Please repeat the data below exactly, with the pictures removed.

**Data for processing:**
*** Block opens ***
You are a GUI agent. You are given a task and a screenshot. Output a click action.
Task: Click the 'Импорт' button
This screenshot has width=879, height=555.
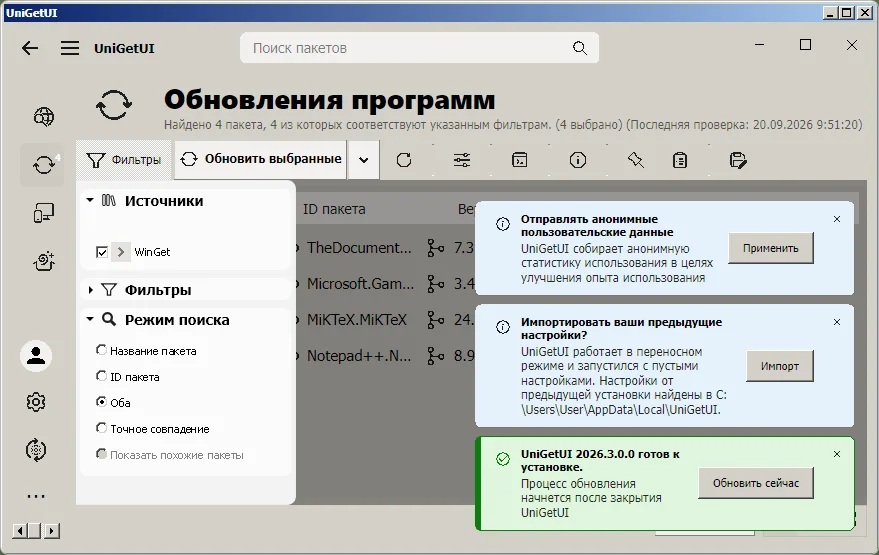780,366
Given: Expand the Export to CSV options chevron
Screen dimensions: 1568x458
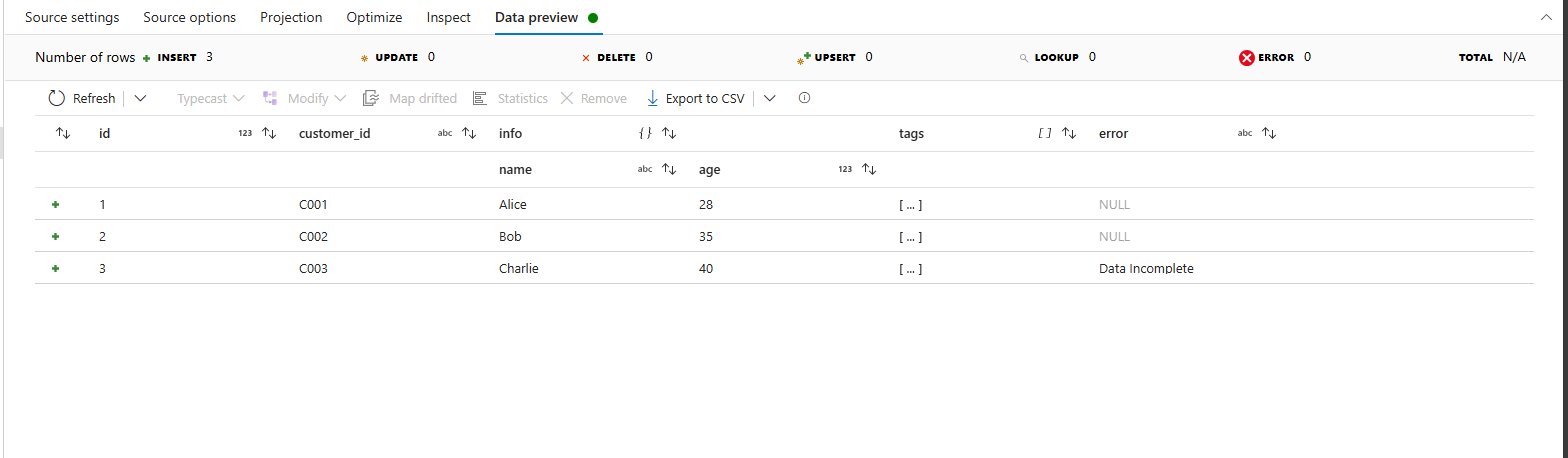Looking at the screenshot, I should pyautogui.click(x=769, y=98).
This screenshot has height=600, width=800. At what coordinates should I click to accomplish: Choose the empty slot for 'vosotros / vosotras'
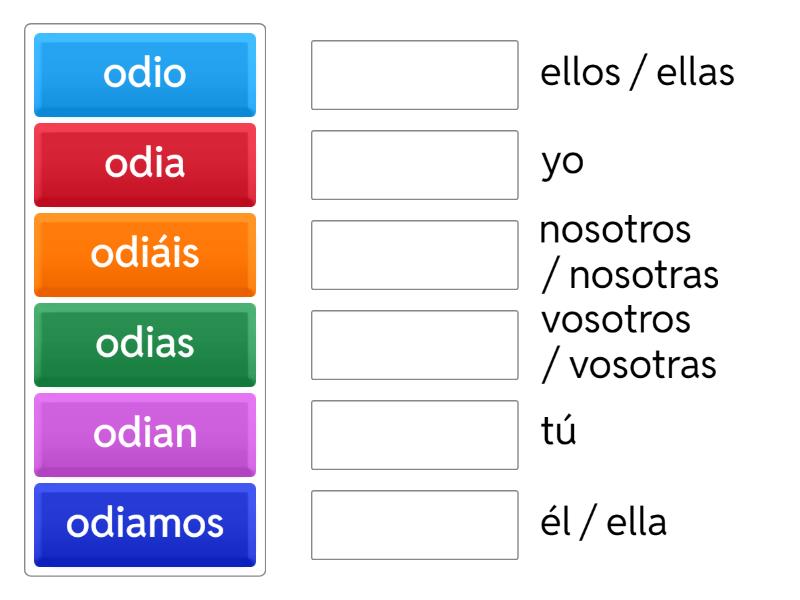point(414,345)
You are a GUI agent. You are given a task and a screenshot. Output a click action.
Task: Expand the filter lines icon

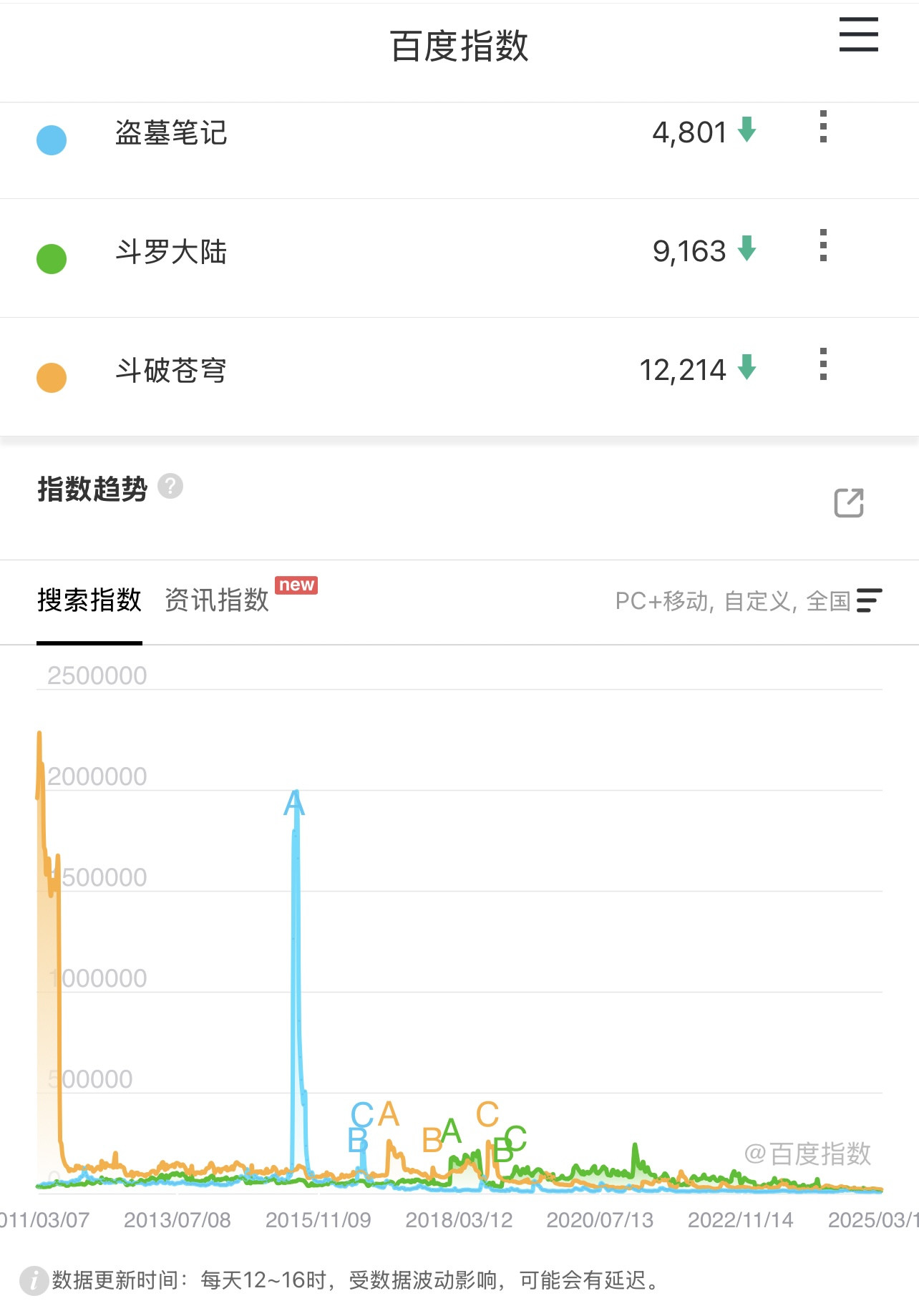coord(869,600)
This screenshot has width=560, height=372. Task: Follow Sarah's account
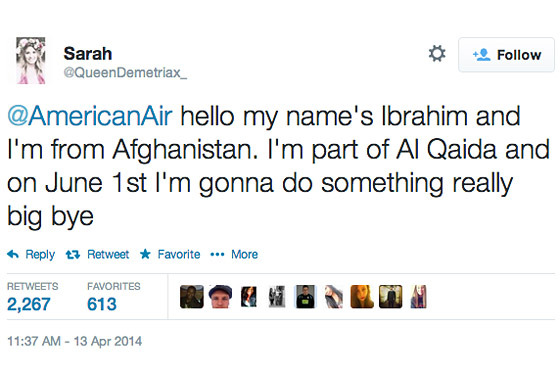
*** Block closes ***
**Result for this exercise:**
You are a GUI agent. You are given a task and a screenshot. Output a click action.
Task: Click the 'Импорт' button
This screenshot has width=879, height=555.
780,366
Given: Expand the Export to CSV options chevron
Screen dimensions: 1568x458
Looking at the screenshot, I should pyautogui.click(x=769, y=98).
This screenshot has height=600, width=800. At what coordinates should I click to accomplish: Choose the empty slot for 'vosotros / vosotras'
point(414,345)
You are a GUI agent. You are given a task and a screenshot. Output a click action.
Task: Expand the filter lines icon

coord(869,600)
This screenshot has width=560, height=372. Task: Follow Sarah's account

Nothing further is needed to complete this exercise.